## START Document excerpt

KeyError: "['file_path_mask_eroded_3'] not in index" #119

XYAskWhy · 2018-05-29T09:01:00Z

When running local pure python with python main.py -- train_evaluate_predict --pipeline_name unet --chunk_size 5000 , the following error occurs, any help?

neptune: Executing in Offline Mode.
neptune: Executing in Offline Mode.
2018-05-29 16-16-52 mapping-challenge >>> training
neptune: Executing in Offline Mode.
2018-05-29 16-16-55 steps >>> step xy_train adapting inputs
2018-05-29 16-16-55 steps >>> step xy_train fitting and transforming...
Traceback (most recent call last):
File "main.py", line 282, in
action()
File "/home/rs/anaconda3/envs/pytorch0.3/lib/python3.6/site-packages/click/core.py", line 722, in call
return self.main(*args, **kwargs)
File "/home/rs/anaconda3/envs/pytorch0.3/lib/python3.6/site-packages/click/core.py", line 697, in main
rv = self.invoke(ctx)
File "/home/rs/anaconda3/envs/pytorch0.3/lib/python3.6/site-packages/click/core.py", line 1066, in invoke
return _process_result(sub_ctx.command.invoke(sub_ctx))
File "/home/rs/anaconda3/envs/pytorch0.3/lib/python3.6/site-packages/click/core.py", line 895, in invoke
return ctx.invoke(self.callback, **ctx.params)
File "/home/rs/anaconda3/envs/pytorch0.3/lib/python3.6/site-packages/click/core.py", line 535, in invoke
return callback(*args, **kwargs)
File "main.py", line 79, in train
_train(pipeline_name, dev_mode)
File "main.py", line 106, in _train
pipeline.fit_transform(data)
File "/media/rs/3EBAC1C7BAC17BC1/Xavier/crowdAI/open-solution-mapping-challenge/steps/base.py", line 103, in fit_transform
step_inputs[input_step.name] = input_step.fit_transform(data)
File "/media/rs/3EBAC1C7BAC17BC1/Xavier/crowdAI/open-solution-mapping-challenge/steps/base.py", line 103, in fit_transform
step_inputs[input_step.name] = input_step.fit_transform(data)
File "/media/rs/3EBAC1C7BAC17BC1/Xavier/crowdAI/open-solution-mapping-challenge/steps/base.py", line 103, in fit_transform
step_inputs[input_step.name] = input_step.fit_transform(data)
[Previous line repeated 5 more times]
File "/media/rs/3EBAC1C7BAC17BC1/Xavier/crowdAI/open-solution-mapping-challenge/steps/base.py", line 109, in fit_transform
step_output_data = self._cached_fit_transform(step_inputs)
File "/media/rs/3EBAC1C7BAC17BC1/Xavier/crowdAI/open-solution-mapping-challenge/steps/base.py", line 120, in _cached_fit_transform
step_output_data = self.transformer.fit_transform(**step_inputs)

## END Document excerpt

**Problems to work on:**
1 - Transcribe the section of the error report that begins with the words containing "2018-05-29 16-16-52 mapping-challenge" and ends with "return self.main(*args, **kwargs)".
2 - Reproduce, word for word, the lines of the entries from the one containing "Given: Refresh the load balancers list" through the last line of the entries, omitting the pictures.
The error report and the entries have no connection to each other.

## START Provided records

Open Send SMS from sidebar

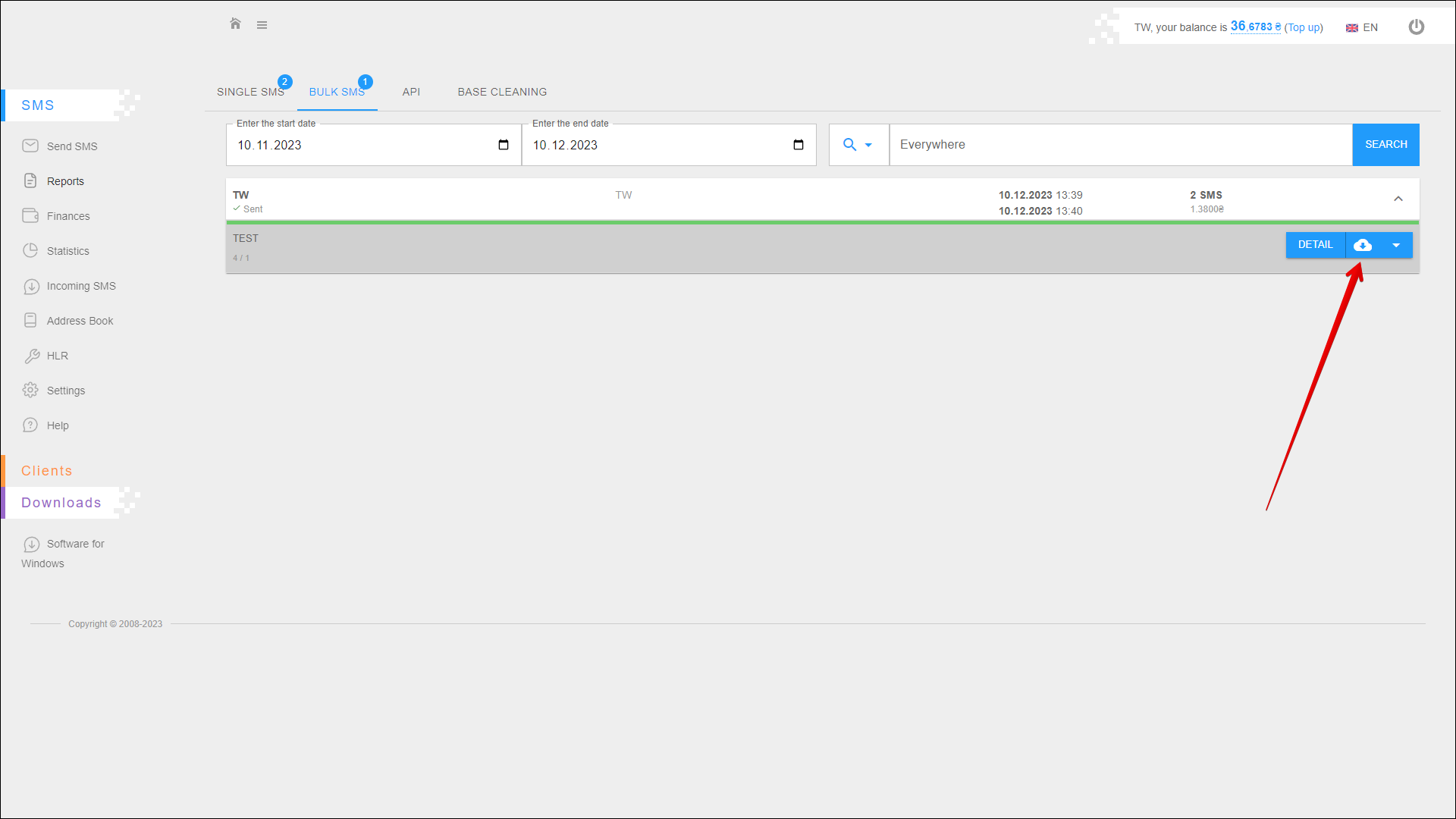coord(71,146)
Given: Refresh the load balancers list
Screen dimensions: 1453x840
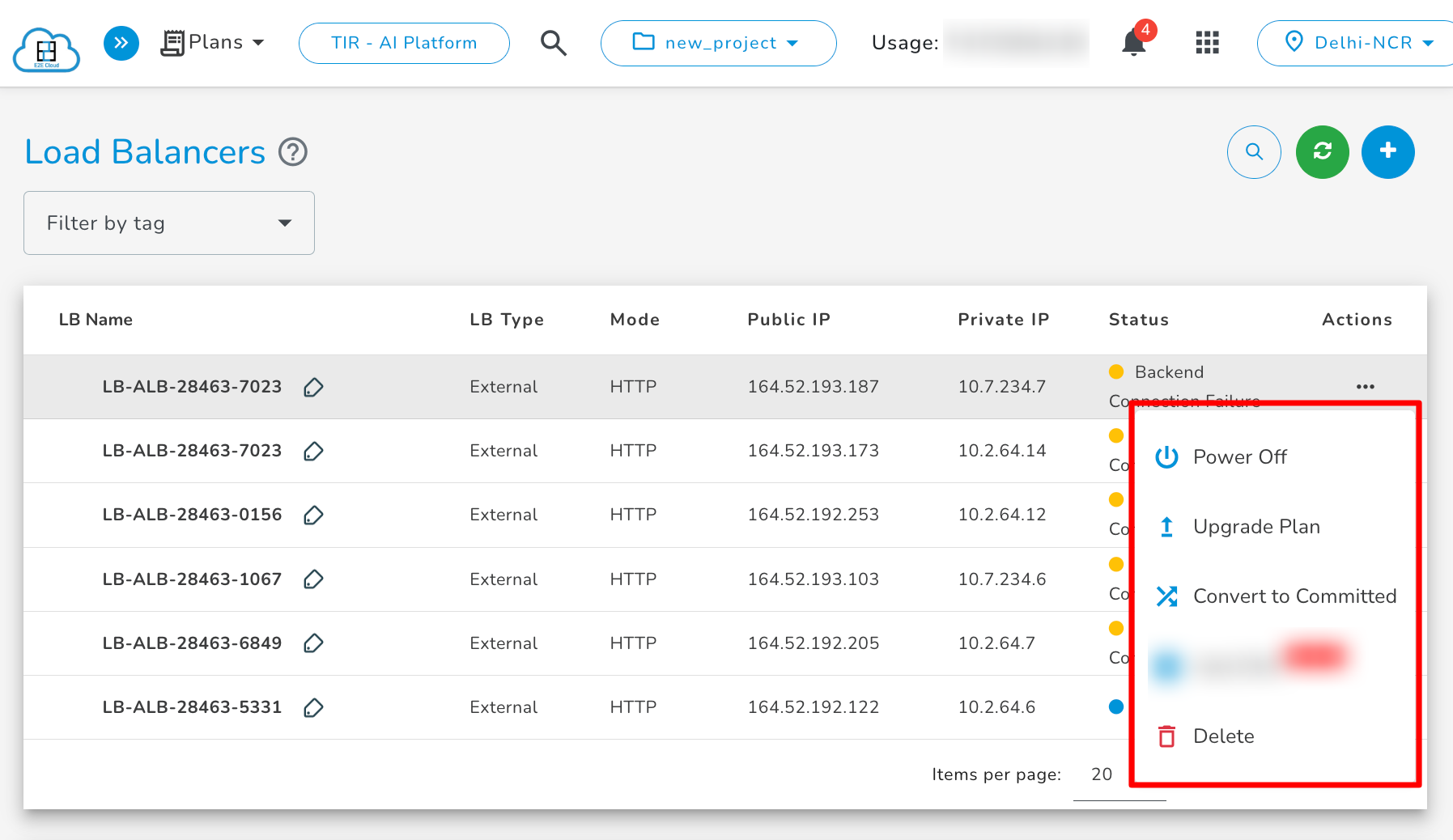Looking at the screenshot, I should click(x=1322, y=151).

## END Provided records

**Task-by-task answers:**
1 -
2018-05-29 16-16-52 mapping-challenge >>> training
neptune: Executing in Offline Mode.
2018-05-29 16-16-55 steps >>> step xy_train adapting inputs
2018-05-29 16-16-55 steps >>> step xy_train fitting and transforming...
Traceback (most recent call last):
File "main.py", line 282, in
action()
File "/home/rs/anaconda3/envs/pytorch0.3/lib/python3.6/site-packages/click/core.py", line 722, in call
return self.main(*args, **kwargs)

2 -
Given: Refresh the load balancers list
Screen dimensions: 1453x840
Looking at the screenshot, I should click(x=1322, y=151).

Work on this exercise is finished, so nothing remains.